Dataset entries:

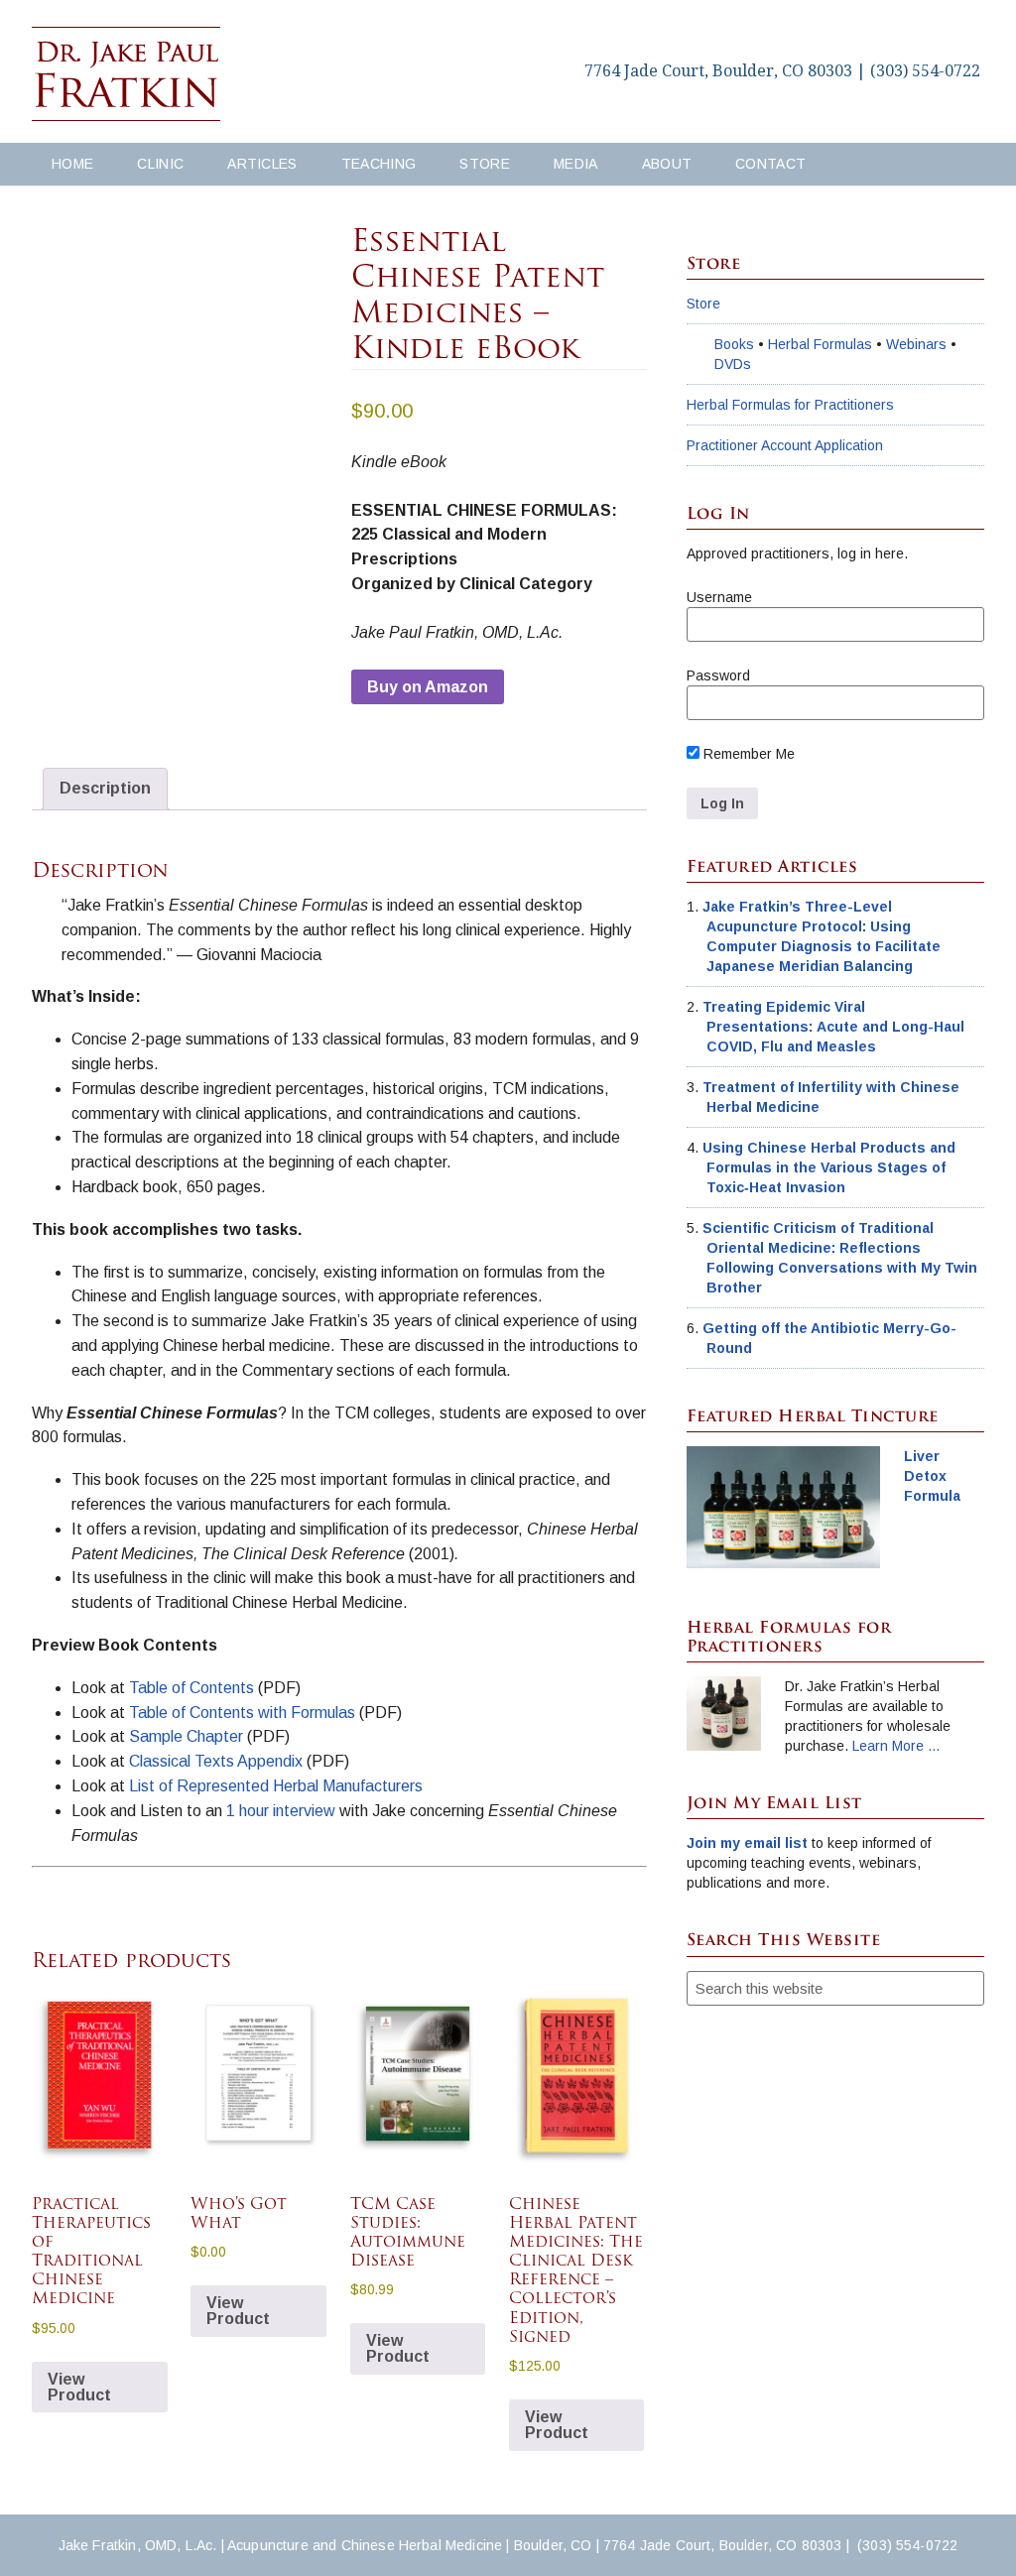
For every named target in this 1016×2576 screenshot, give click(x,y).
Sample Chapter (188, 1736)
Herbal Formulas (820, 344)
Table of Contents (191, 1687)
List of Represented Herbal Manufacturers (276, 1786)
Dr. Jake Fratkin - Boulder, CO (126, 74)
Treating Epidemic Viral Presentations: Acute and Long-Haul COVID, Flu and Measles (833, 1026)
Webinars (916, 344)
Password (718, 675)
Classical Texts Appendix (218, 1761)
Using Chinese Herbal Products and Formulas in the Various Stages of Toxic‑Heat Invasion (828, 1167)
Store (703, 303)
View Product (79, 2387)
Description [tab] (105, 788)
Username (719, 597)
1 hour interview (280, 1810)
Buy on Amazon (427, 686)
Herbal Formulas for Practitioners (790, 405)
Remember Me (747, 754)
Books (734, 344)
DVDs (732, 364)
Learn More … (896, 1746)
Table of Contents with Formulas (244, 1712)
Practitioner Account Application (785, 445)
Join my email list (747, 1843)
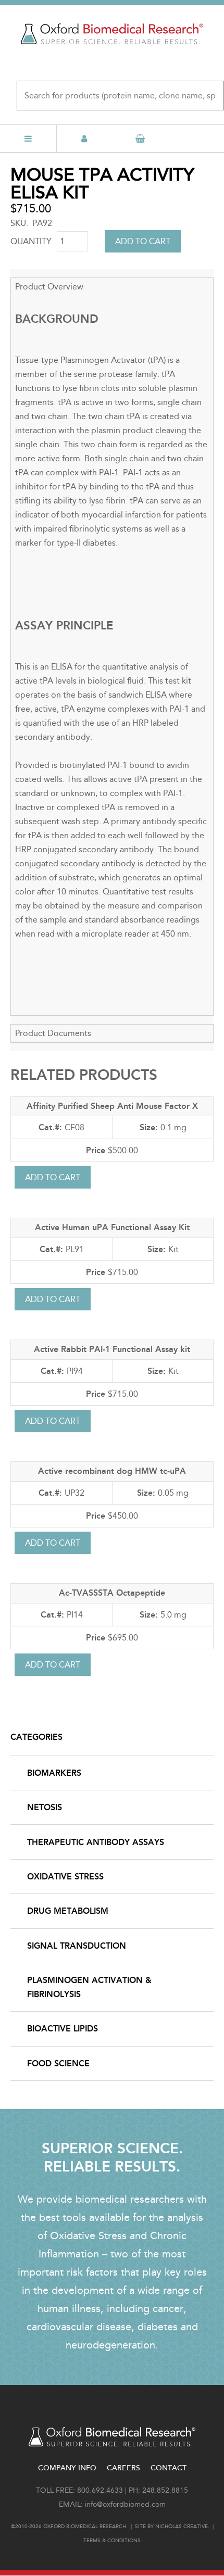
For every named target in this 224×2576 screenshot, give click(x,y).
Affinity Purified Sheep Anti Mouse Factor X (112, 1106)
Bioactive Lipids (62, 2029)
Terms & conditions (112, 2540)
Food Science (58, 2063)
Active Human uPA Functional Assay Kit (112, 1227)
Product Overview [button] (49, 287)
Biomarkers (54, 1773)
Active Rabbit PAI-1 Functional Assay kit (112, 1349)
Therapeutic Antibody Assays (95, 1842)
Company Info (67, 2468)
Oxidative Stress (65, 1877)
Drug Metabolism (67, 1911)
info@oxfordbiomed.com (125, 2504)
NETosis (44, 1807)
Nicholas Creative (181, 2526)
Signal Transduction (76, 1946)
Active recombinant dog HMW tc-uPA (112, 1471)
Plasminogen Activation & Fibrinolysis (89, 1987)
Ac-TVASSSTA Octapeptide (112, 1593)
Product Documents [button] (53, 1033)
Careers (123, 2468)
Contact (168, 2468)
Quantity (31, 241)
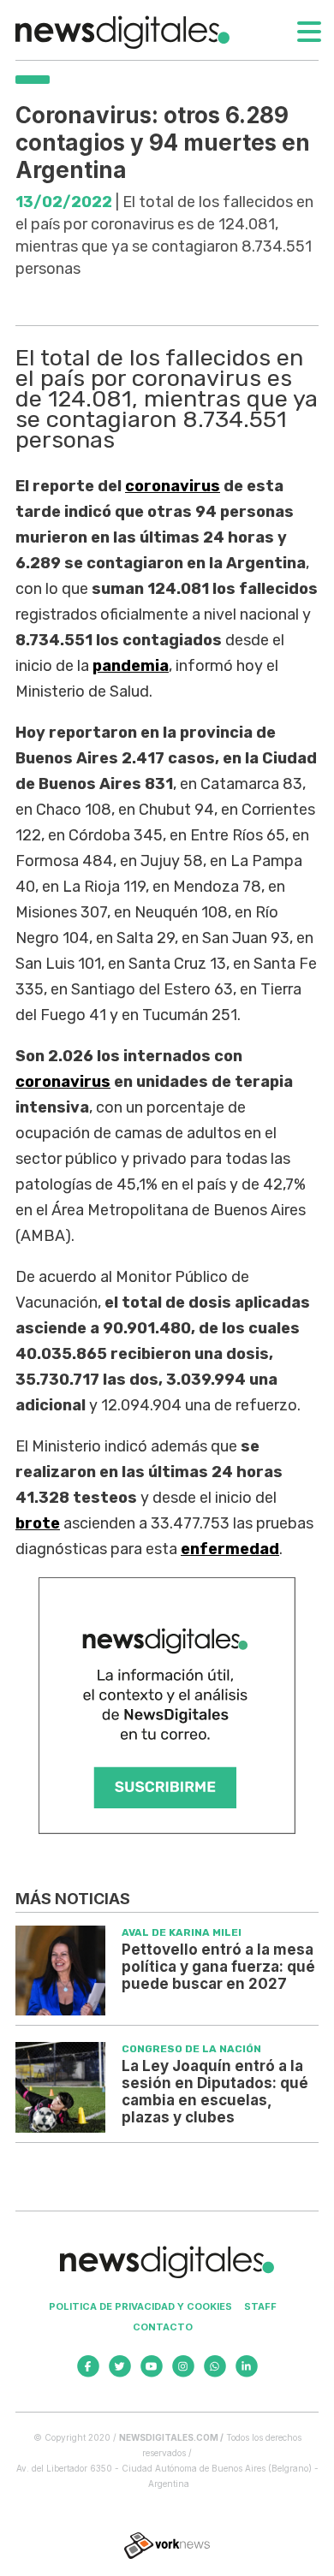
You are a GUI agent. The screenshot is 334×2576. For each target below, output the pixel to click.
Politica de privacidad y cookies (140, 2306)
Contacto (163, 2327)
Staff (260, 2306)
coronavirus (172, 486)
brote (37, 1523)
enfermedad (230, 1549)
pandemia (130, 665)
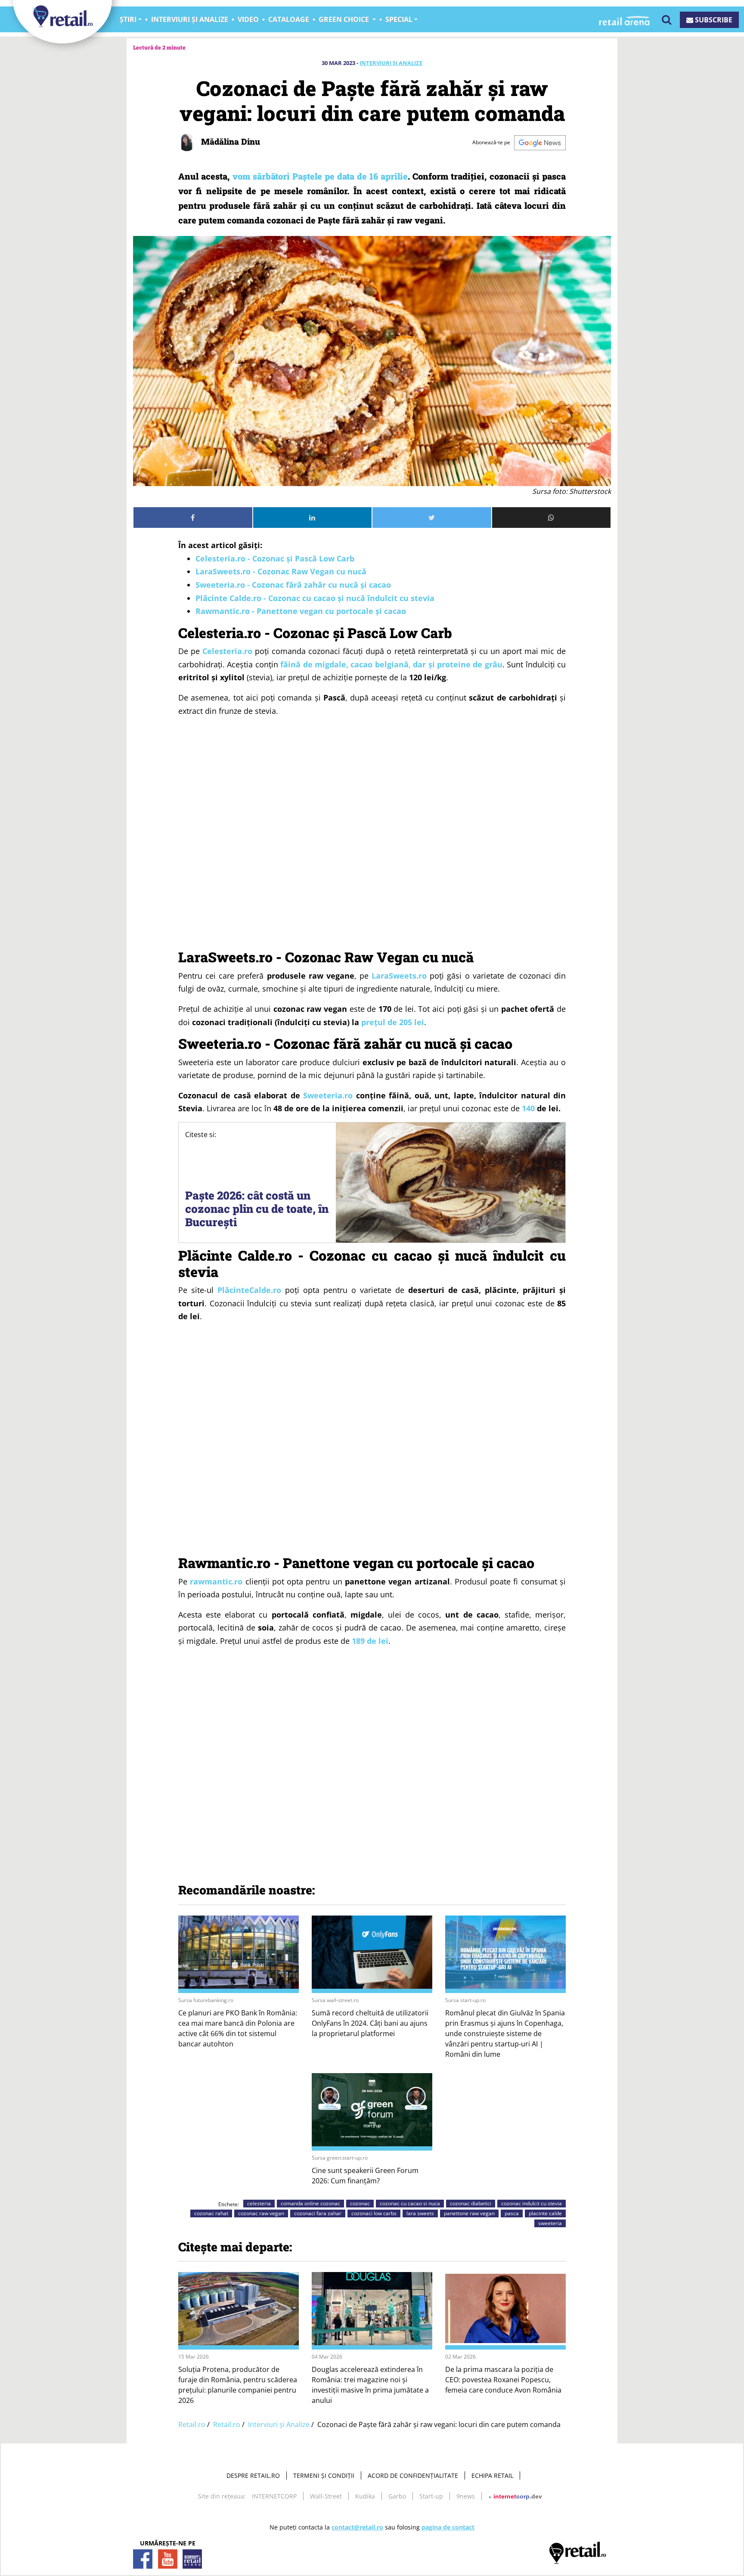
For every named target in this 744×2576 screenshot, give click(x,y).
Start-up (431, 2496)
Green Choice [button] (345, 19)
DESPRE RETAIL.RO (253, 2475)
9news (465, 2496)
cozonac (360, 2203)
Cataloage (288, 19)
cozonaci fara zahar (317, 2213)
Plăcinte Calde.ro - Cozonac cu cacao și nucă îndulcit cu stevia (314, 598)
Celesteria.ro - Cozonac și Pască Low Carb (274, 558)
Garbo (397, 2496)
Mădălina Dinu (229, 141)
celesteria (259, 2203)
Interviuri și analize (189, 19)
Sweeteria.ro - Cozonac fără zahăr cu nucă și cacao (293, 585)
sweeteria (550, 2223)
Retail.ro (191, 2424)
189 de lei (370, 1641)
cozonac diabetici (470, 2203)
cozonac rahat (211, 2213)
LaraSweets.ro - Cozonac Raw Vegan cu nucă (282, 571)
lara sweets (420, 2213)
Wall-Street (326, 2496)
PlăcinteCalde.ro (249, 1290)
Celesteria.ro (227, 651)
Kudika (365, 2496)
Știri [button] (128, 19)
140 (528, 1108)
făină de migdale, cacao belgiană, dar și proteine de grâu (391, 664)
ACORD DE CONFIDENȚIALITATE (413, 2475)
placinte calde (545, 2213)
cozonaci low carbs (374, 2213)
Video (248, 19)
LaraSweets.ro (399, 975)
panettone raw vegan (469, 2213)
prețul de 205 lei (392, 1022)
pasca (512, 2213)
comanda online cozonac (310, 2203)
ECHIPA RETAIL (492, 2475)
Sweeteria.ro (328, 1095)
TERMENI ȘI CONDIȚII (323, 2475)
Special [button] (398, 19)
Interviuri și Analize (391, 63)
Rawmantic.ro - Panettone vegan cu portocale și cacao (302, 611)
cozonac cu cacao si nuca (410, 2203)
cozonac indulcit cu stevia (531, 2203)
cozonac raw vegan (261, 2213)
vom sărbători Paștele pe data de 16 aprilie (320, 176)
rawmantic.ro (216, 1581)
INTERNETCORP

**What you need to do**.
Go through the lines above and copy any that contain "stevia".

**Finished task**.
Plăcinte Calde.ro - Cozonac cu cacao și nucă îndulcit cu stevia (314, 598)
cozonac indulcit cu stevia (531, 2203)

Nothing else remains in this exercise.